### EXERCISE INSTRUCTIONS
Your output must be the lines below from the line containing "Task: Click the Actions (1) section heading" to the line containing "Toggle the metronome on or off", both lines included, reproduced exactly and without pictures.
[[ DATA open ]]
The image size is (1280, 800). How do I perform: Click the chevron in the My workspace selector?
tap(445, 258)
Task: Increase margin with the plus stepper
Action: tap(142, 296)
[[ DATA closed ]]
[[ DATA open ]]
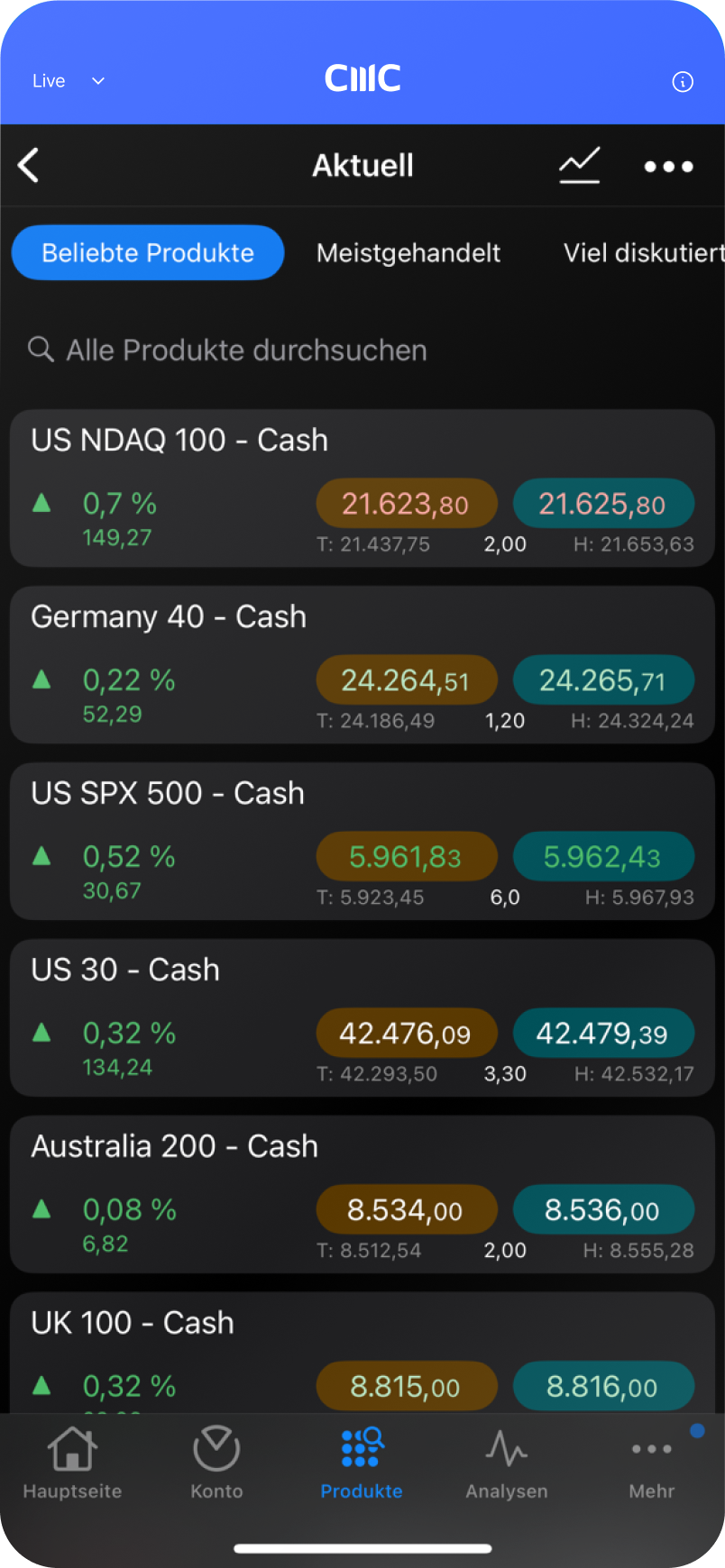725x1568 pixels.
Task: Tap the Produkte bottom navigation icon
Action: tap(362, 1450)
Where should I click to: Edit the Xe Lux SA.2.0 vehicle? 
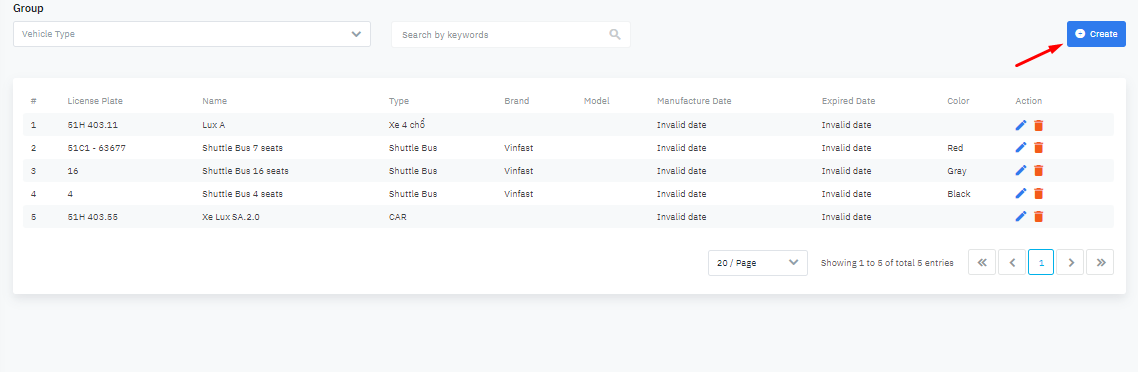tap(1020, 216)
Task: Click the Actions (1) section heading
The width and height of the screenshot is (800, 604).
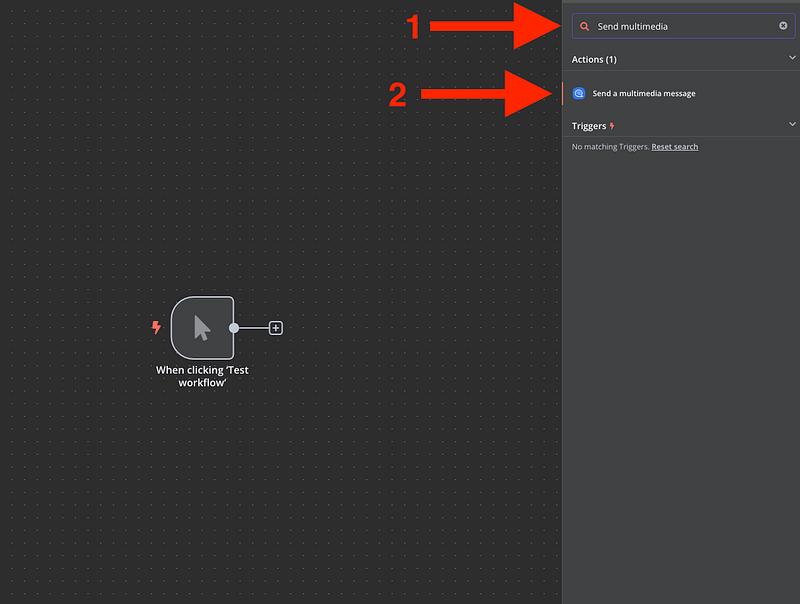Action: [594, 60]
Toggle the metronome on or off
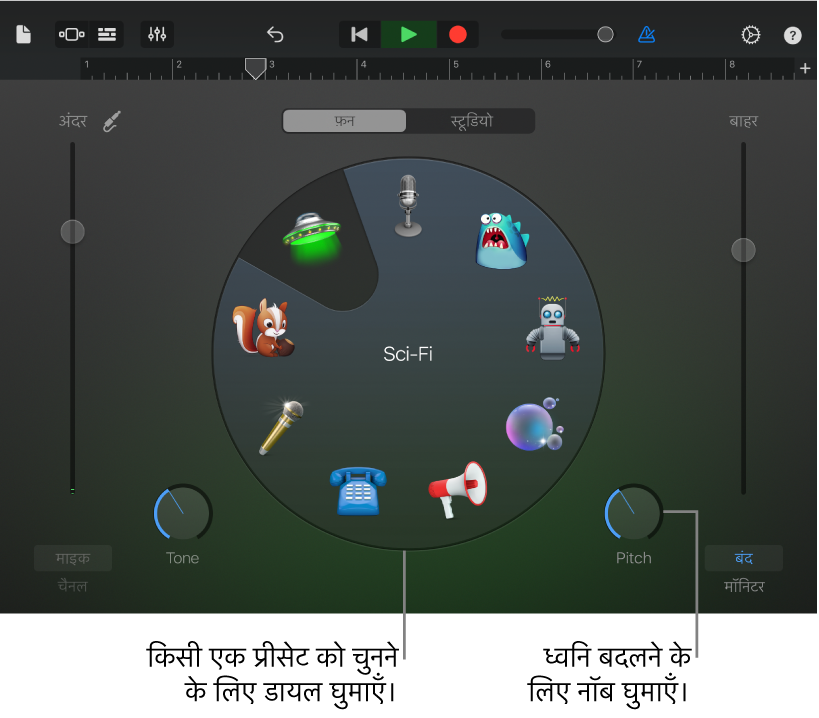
[[ DATA closed ]]
### RESPONSE FOR THIS EXERCISE
Task: Click the Actions (1) section heading
The width and height of the screenshot is (800, 604).
Action: [594, 60]
Toggle the metronome on or off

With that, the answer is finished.